I would love to tell you that at all times I stuck to this order of priorities but sleep and eating definitely made their way to the top several times!

During the race, most participants sleep through a series of naps - 15 minutes here 15 minutes there. The sleeping aspect was probably the aspect of the race that presented the greatest sense of trepidation - I would aim for nine 15 minutes naps in a day for a total of two and half hours.

I’ve read that the greatest solo ocean racers are morning people, I guess that’s because we have to wake up 9 times a day. The trick I’ve learnt to sleeping while sailing is to never let yourself fall into a deep sleep. I will never forget the first 24-hour training session I did and the feeling of actually managing to do this - it was a mix of an anti-climactic disbelief that something that sounds so crazy is actually possible!

So the trick to racing while you sleep - I’m still figuring that one out I did find myself making a habit of losing places while sleeping, but then again maybe that’s normal?

Living like this does lead to some funny moments, because of course you are awake for most of the day.

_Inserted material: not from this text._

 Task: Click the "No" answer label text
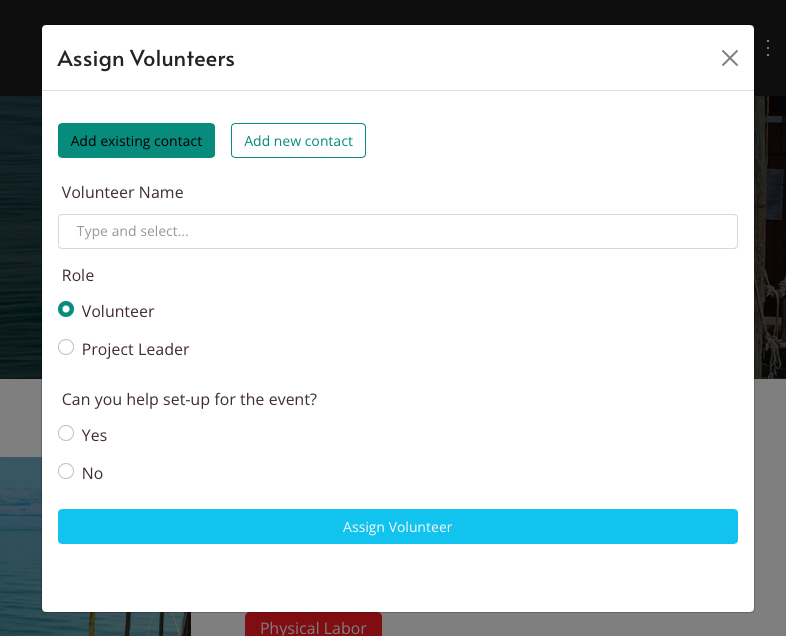pos(92,473)
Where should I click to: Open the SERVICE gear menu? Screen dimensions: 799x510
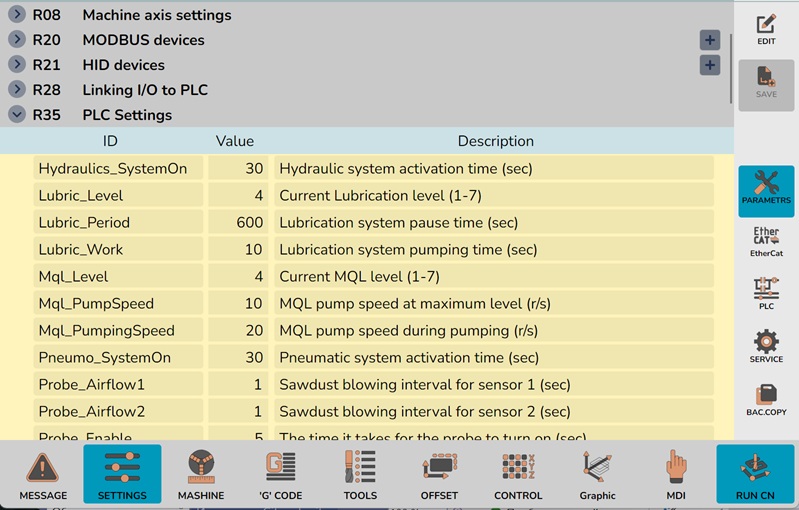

On the 3rd day of the 3rd leg, my day began like every other during the solitaire - at midnight. Even this early/late (whichever way you look at it!) I was making high-risk sail selection decisions and having to think about how to make up time and catch up with the group in front, what my next battle with my friend Jesse Fielding would be, would the wind completely turn off or would thick fog descend and reduce visibility to meters.

I remember checking my watch and expecting the time to read 6pm as I felt that enough had happened that day that I could be rewarded with a lovely sunset soon enough but no. It was only midday. I still had another 9 hours of day light to go.

Racing by yourself requires much more self-discipline than I originally appreciated or understood, as at all times you must be prepared. You simply cannot sail by being reactionary.

Changes to the boat's setup must be made before the weather conditions change, you have to try to sleep before you become tired, and must try to anticipate what your rivals will do before they make their next move.

What did you learn from the race?

Despite not knowing how I could perform over a month of racing, I started with dreams of a ground breaking results.

A more realistic aim was to sail a clean and tidy race with few mistakes. My dreams of doing something special came crashing down at midnight on day three when I became entangled in a fishing trawling net that had been dumped in the Bay of Biscay, 100 miles of the coast of Spain. 

The time lost, followed by the penalty for outside assistance to help me escape from the fishing net, cost me those dreams but I will not let this story turn into a sob story about what could have been.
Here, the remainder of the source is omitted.